EvIL: Evolution Strategies for Generalisable Imitation Learning
We present a general framework for Imitation Learning able to optimise non-differentiable objectives and generate transferable reward functions
摘要
评审与讨论
This paper presents a method of model-based imitation learning based on learning and evolution. Specifically, the proposed method named EvIL is formulated as a bilevel optimization problem. The outer loop optimizes the reward and transition functions that are used to train a policy by reinforcement learning in the inner loop. The objective function of the outer loop is behavioral cloning loss, and CMA-ES is adopted to optimize the reward and transition functions. The evolved reward function is distilled to simplify the network architecture of the reward function, which improves the performance in the test environment. EvIL is evaluated on Gridworld and Reacher and outperforms BC and AIRL.
优点
The proposed method is general and applicable to various policy optimization problems. The finding that using distillation is better than simply adding regularization to a loss function seems interesting. The experimental results are promising. In particular, transferability to unseen environments is interesting.
缺点
The literature review is insufficient. For example, the structure of EvIL is similar to the framework of learning and evolution. For example, Elfwing et al. (2018) optimize hyperparameters of RL by a simple evolutionary algorithm in the outer loop while the policy is trained by RL. In Nielum et al. (2010), the reward function is optimized by genetic programming. Please discuss the relation between EvIL and these classical studies. In addition, a more detailed survey on meta-learning is needed. For example, Evolved Policy Gradient (Houthooft et al., 2018) optimizes a differentiable loss function, where a similar evolutionary strategy is used in the outer loop.
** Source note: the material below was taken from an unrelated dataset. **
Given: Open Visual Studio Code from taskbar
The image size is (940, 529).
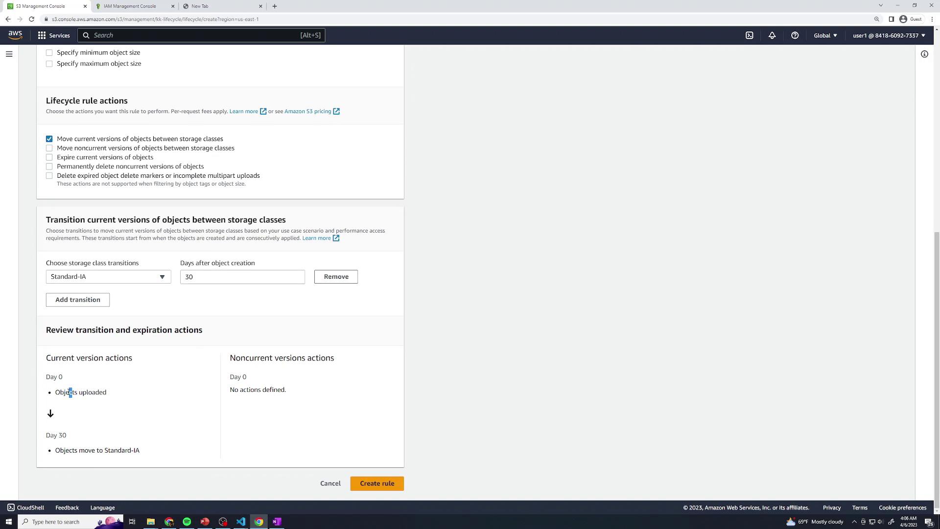Looking at the screenshot, I should click(x=241, y=522).
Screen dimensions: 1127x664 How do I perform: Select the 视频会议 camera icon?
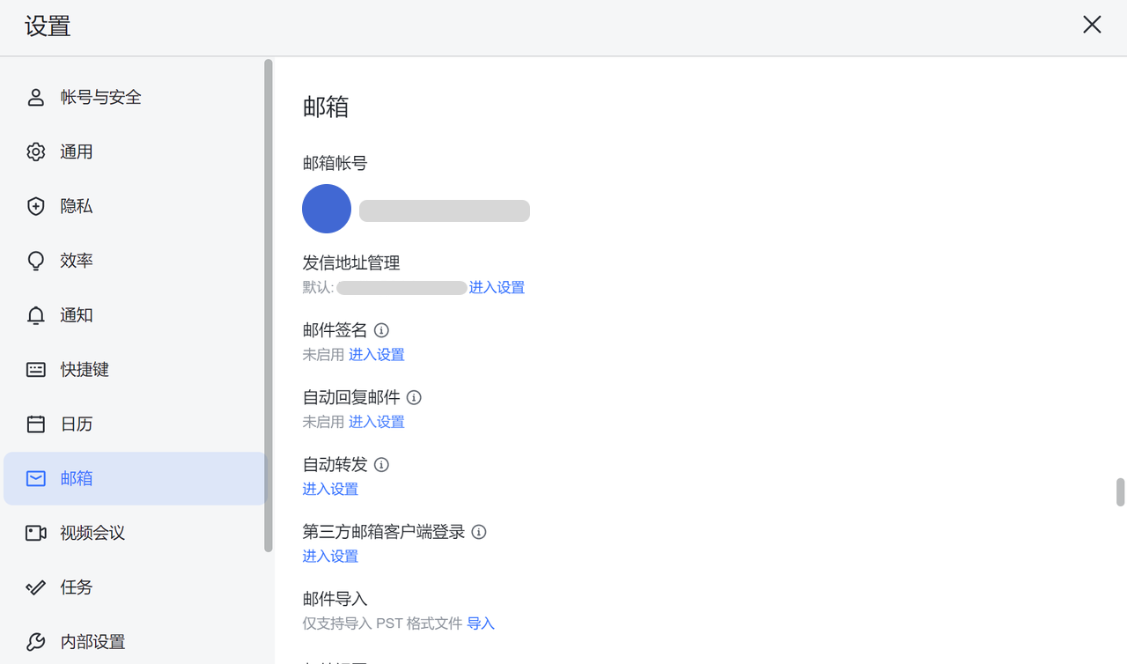pos(36,534)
S. Niekum et al. (2010). Genetic Programming for Reward Function Search. IEEE Transactions on Autonomous Mental Development. 2(2): 83-90.
S. Elfwing et al. (2018). Online Meta-Learning by Parallel Algorithm Competition. In Proc. of GECCO.
R. Houthooft et al. (2018). Evolved Policy Gradients. NeurIPS.
My second concern is the scalability of the algorithm. Since a naive evolutionary strategy is adopted to optimize the reward and transition functions, applying the proposed method to problems with a high-dimensional state space is problematic.
Finally, it would be better to re-organize Section 5 because Figure 3 is explained after Figure 2.
问题
- Figure 1 seems interesting, but I do not fully understand the experimental conditions. The first paragraph of Section 4.1 mentions that the reward function optimized in the training environment is used to train policies in the test environment. However, Figure 1 shows that the reward and transition functions are optimized in the test environment. Please clarify the motivation for the experiments.
- Figure 1 shows that the performance of EvIL is worse than that of AIRL in the training environment. However, AIRL failed to improve its performance in the test environment. Does it imply that the initial reward is tuned for the training environment?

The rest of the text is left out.